Ma province, le Katanga, est érigée en martyr par un pouvoir qui semble avoir fait de l’oppression et de la prédation son principal mode de gouvernance à notre égard. Face à ce tableau sombre, il est illusoire d’espérer qu’une allocution politique, si solennelle soit-elle, suffise à effacer les ravages de l’aveuglement. Prononcé devant une élite fanatisée, dont le discernement est corrodé par les dividendes de la prédation, un tel discours n’est qu’un simulacre.

Pourtant, cette mise en scène semble encore séduire certaines puissances occidentales qui, obsédées par des logiques néocoloniales d’accaparement des terres de ce vieux continent, préfèrent une stabilité de façade à la légitimité démocratique.
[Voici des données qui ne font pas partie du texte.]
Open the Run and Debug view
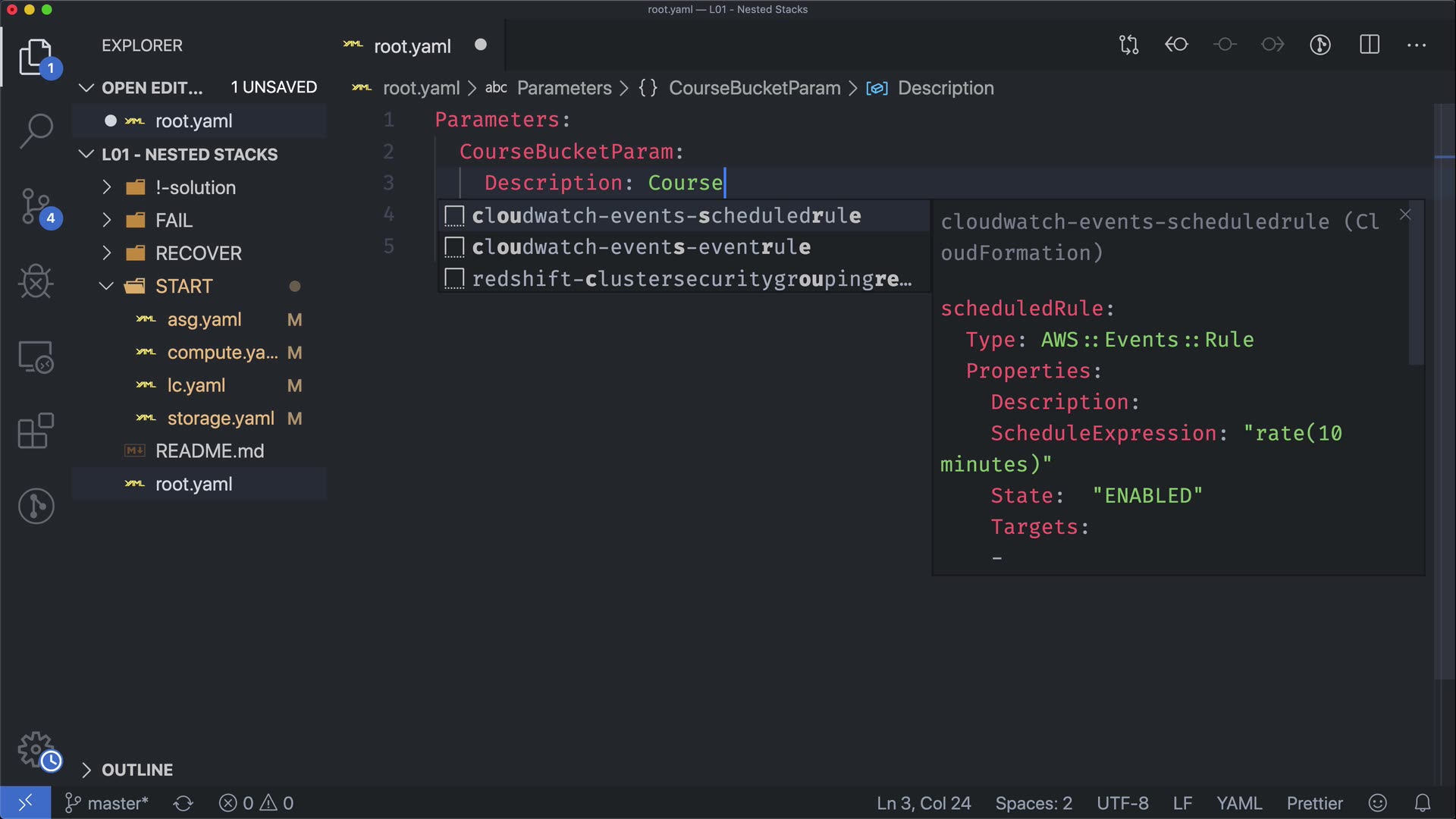This screenshot has width=1456, height=819. [x=36, y=281]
Le Trésor américain serait-il tombé dans le piège du Trésor public congolais?

Souveraineté et partenariat: le choix de la transparence

En toute logique, aucun esprit sensé ne saurait s’opposer au principe de partenariat comme levier de développement. L’histoire récente démontre d’ailleurs que le pays a su revitaliser son industrie minière en mobilisant des capitaux frais auprès de partenaires éligibles, faisant ainsi renaître ce secteur vital des cendres de la Gécamines.

L’urgence actuelle consiste désormais à élever le niveau des négociations pour garantir une transparence sans faille, condition sine qua non de notre souveraineté nationale. À l’inverse, le choix délibéré de l’opacité trahit la fragilité d’un système aux abois; une telle dérive est proprement suicidaire pour la République. Dans notre pays, la révision des contrats miniers est une pratique déjà établie dans la gouvernance de ce secteur.
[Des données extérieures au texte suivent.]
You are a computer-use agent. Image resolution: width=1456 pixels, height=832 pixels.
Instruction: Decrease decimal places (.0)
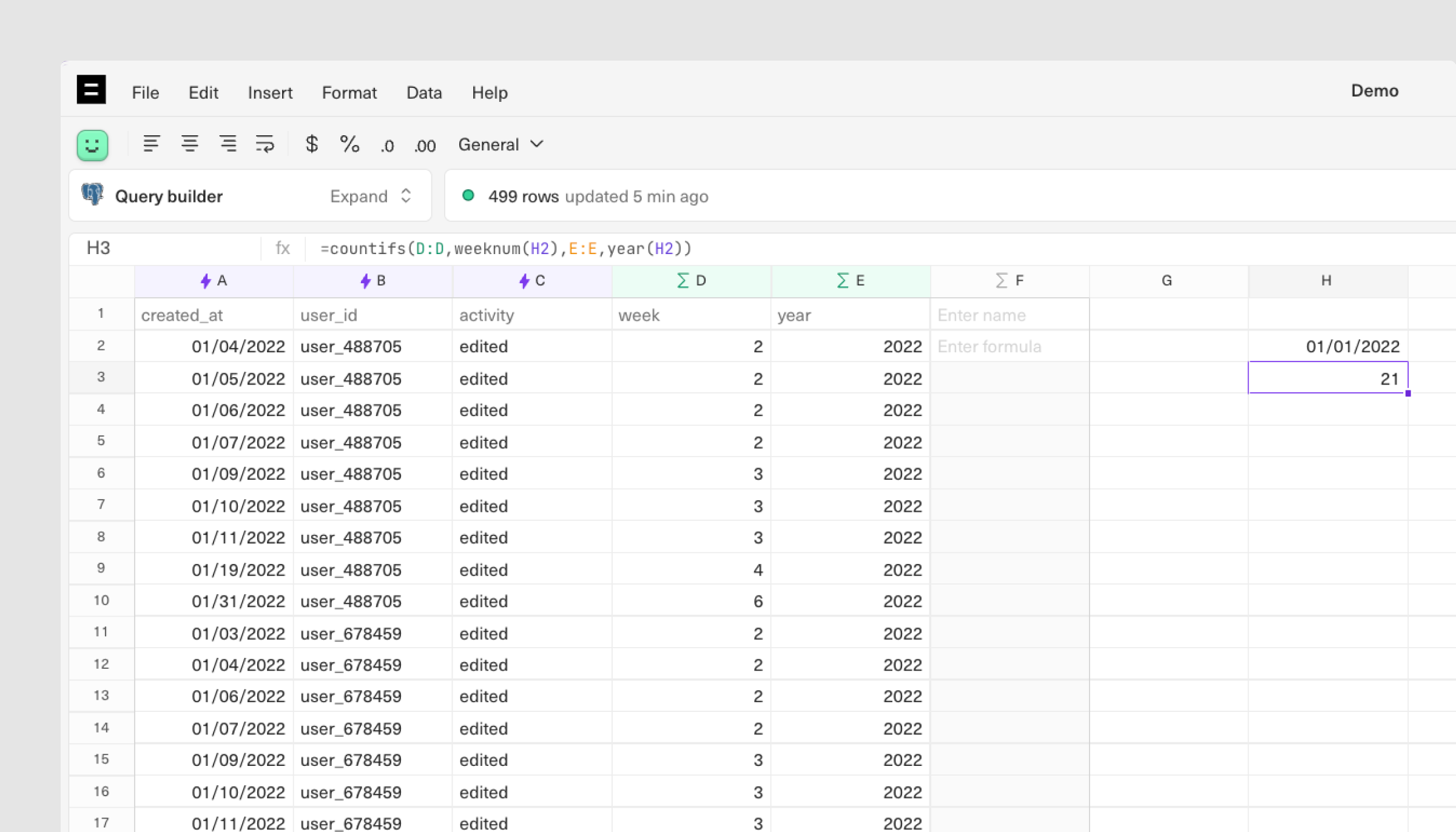(387, 146)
L’appel au réveil et au devoir sacré

Mon élan patriotique m’impose de choisir la vérité contre la culture du mensonge. En instaurant un climat de division, le régime tente de transformer une population affaiblie par la misère et la psychose sécuritaire en une masse de figurants passifs.

Je reste convaincu, toutefois, que la frustration porte en elle les germes d’un réveil collectif. Cette tyrannie touche à ses limites, et les signes de son essoufflement sont désormais perceptibles; le pouvoir s’égare aujourd’hui dans des attaques ignobles contre les dignes serviteurs de Dieu, multipliant les manœuvres sordides pour fracturer l’unité de l’Église. En entraînant certains pasteurs des Églises dans la dérive du mépris de l’autre et de la haine tribale, le régime souille ce que la nation a de plus sacré. Nos pères spirituels, hérauts de la paix, doivent persévérer dans leur mission salvatrice et opposer une indifférence souveraine aux tentatives d’intimidation.

Aux leaders de l’opposition, dans toute leur diversité: les cris de détresse de nos provinces sont l’appel d’un peuple qui vous tend la main. Il sollicite un élan de solidarité collective pour briser ce vent dévastateur et reprendre l’initiative d’un nouveau départ. Empêcher notre peuple de succomber au piège de la division, le rassembler et le mobiliser vers un sursaut salvateur pour sauvegarder notre destin commun, tel est le devoir sacré qui s’impose à nous tous, militants de la justice et de la dignité humaine.

Face aux défis qui nous attendent, l’unité n’est plus une option, mais un impératif moral.